Recorded Memories
Doreen Thomas
Interview. June 2000.
The Argee straight from school in 1945:
'I'm
not blowing me own trumpet, I was a good machinist'
'We used to get penalty points if you were late... have a system...
prize for good time keeping and good work'
Doreen remarked that if an employee was late you were given penalty points and they had a system whereby every year one girl was presented with a prize for good time
keeping and good work. One year when she was about 16 she was persuaded by her mum to attend an Argee ‘do’ down Barwell and to her surprise she was presented with the
good time keeping and good work prize by Mr Gildersgame.
Doreen commented on the fact that she was lucky, ‘I could always pick up work and get quite quick at it and
do it quite well.
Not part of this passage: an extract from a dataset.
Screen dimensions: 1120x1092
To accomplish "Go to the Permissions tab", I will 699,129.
I used to do all the samples. 'I must have been good’.
We are looking at photos of the Argee and Doreen is describing the layout of the factory – upstairs was a room full of machines, flatlock, overlock, and post machines
which were placed on the corners of the benches. Downstairs the packers pressed the completed garments before packing.
She then describes the overlocking and flatlocking.
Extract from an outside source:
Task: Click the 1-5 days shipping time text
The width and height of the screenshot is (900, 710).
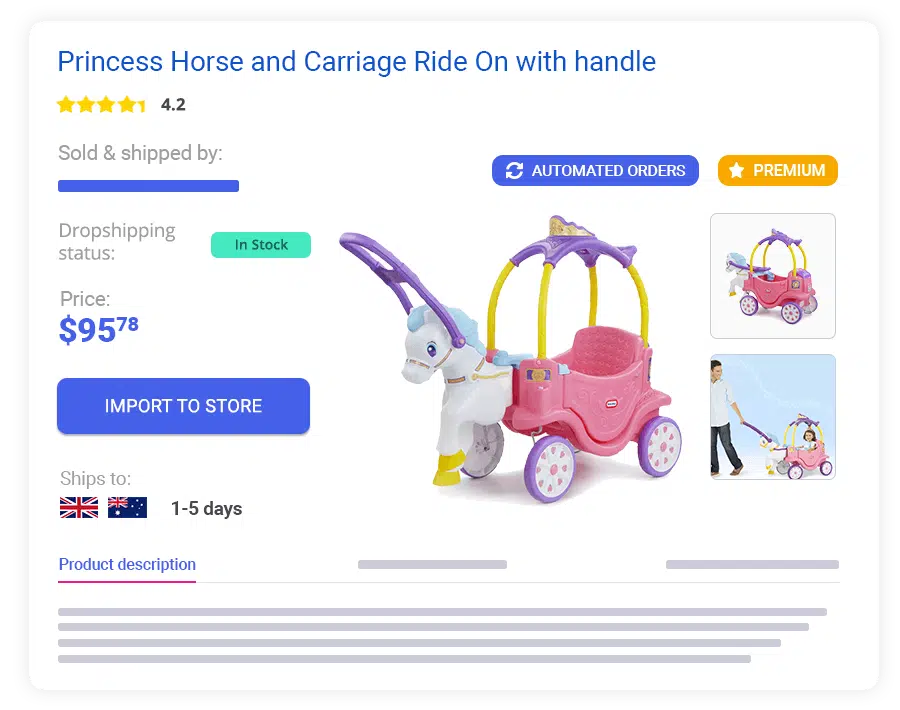Action: [x=206, y=509]
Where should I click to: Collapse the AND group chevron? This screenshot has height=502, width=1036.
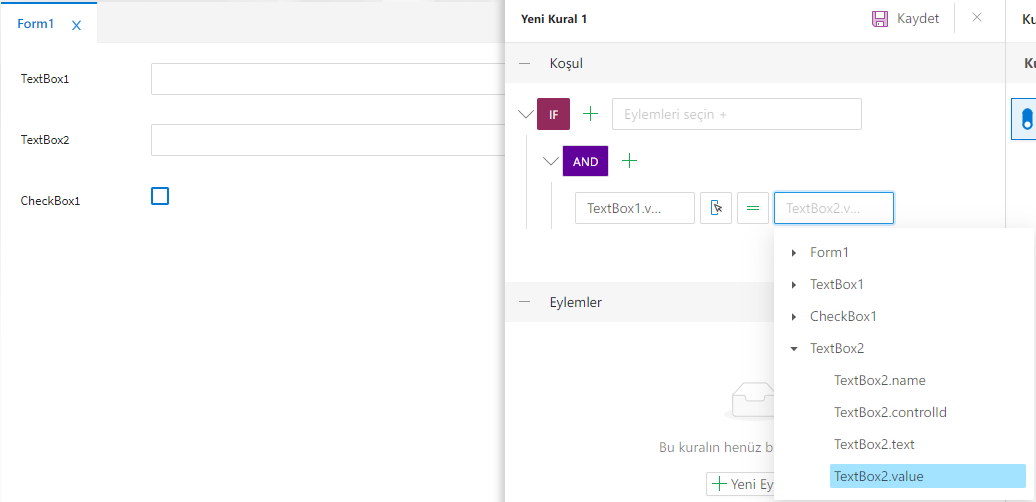click(x=550, y=161)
She does mention that working on black material was difficult.
While looking at the various photos she mentions that when she first got married they rented a house on
Gees Row, a small terrace just a couple of minutes walk from the factory.
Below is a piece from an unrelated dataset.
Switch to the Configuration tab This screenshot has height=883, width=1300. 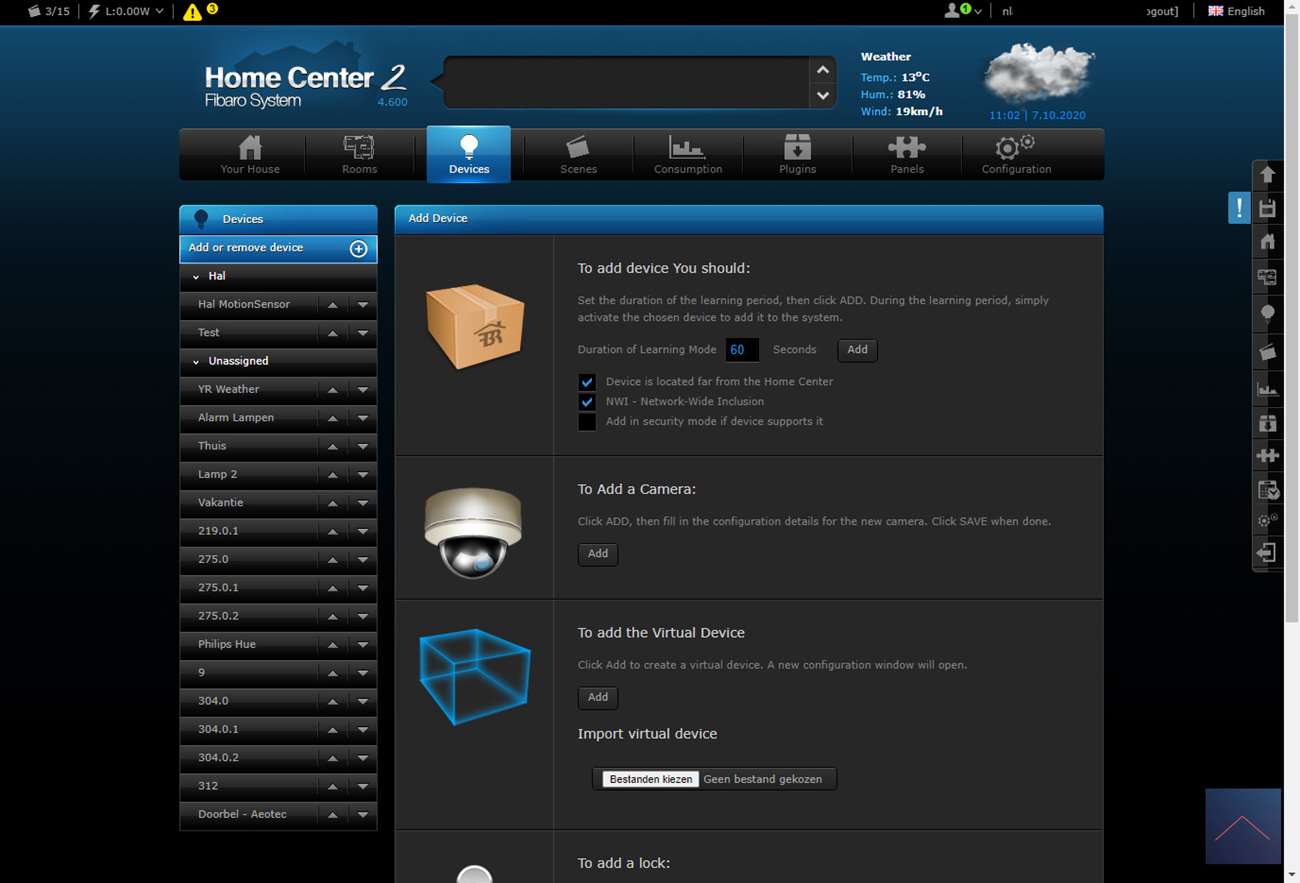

While working at the factory they had a scheme whereby everyone paid about 6d [2½p] a week and one of the girls was chosen to buy a record. They always had a collection when
someone got married.
She remembers Mr Gildersgame as being a ‘really good boss’. There was no union at The Argee but when she worked at Toons she did belong to the union
also mentioning that they never went on short time at The Argee but they did have days off at Toons
Doreen remembers how Earl Shilton and Barwell used to share films. The picture house was just off Station Road, (where Bethel Nursing Home now stands) and there also used
to be a roller skating rink. The picture house in Barwell was situated opposite the old chapel on Shilton Road in what was Faulkes’s electrical shop (now closed).
At ‘Harry’s’ the seats cost 3d, 6d, 9d, 1s and 1s.9d, [1p, 2½p, 4p, 5p, & 10p] the back two rows had twin seats.
The picture house had a tin roof and when it rained ’it was that noisy you
couldn’t hear the film’. If there was a lot of noise someone we called ‘Shadow’ would come round and say, ’I know who the troublemakers are’.
Doreen went dancing with her friends on a Saturday night - Earl Shilton Working Men’s Club, The George and sometimes a busload would go to Coalville. She remembers
Englebert Humperdink performing at Earl Shilton Working Men’s Club before he changed his name and became famous.
They went to the cinema in Hinckley on a Sunday
evening – the favourite cinema was The Odeon, where the Nationwide Building Society stands today. The cinema had a big foyer with photos of the stars and two staircases.
To sit on the balcony cost 2s. 3d [11p].
Doreen went into Leicester with her mum every Saturday and every month her mum would buy her a new dress from C&A. When she first started work she ‘tipped-up’ her wages
to her mother who would give her, ‘so much back’ but once she went on her ‘own time’ she paid board and lodge.
She got married in 1950 and they rented a house in Gees Row,
bought a plot of land and built a bungalow which they moved into with their two sons in 1960.